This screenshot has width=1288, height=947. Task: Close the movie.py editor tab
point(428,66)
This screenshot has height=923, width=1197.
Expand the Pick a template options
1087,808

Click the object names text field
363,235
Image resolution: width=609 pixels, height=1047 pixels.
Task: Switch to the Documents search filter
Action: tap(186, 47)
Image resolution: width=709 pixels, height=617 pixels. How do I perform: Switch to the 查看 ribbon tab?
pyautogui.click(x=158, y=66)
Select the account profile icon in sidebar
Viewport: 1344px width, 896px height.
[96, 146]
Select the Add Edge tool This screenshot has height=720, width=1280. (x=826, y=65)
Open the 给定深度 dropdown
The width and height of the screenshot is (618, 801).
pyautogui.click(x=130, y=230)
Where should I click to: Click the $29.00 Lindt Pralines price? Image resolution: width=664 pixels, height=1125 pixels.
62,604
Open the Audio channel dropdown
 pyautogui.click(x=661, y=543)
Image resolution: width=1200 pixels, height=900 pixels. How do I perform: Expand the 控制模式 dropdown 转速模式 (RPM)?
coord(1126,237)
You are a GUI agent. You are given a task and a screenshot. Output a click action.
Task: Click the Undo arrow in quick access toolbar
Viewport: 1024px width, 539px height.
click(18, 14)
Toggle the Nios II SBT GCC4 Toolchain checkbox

■ Work task
Every line from the one with "The width and" to the end of the records above should be returned exactly, and no other lines.

■ Task answer
The width and height of the screenshot is (618, 801).
pyautogui.click(x=130, y=230)
Where should I click to: Click the $29.00 Lindt Pralines price? Image resolution: width=664 pixels, height=1125 pixels.
62,604
Open the Audio channel dropdown
 pyautogui.click(x=661, y=543)
Image resolution: width=1200 pixels, height=900 pixels. How do I perform: Expand the 控制模式 dropdown 转速模式 (RPM)?
coord(1126,237)
You are a GUI agent. You are given a task and a screenshot. Output a click action.
Task: Click the Undo arrow in quick access toolbar
Viewport: 1024px width, 539px height.
click(18, 14)
Toggle the Nios II SBT GCC4 Toolchain checkbox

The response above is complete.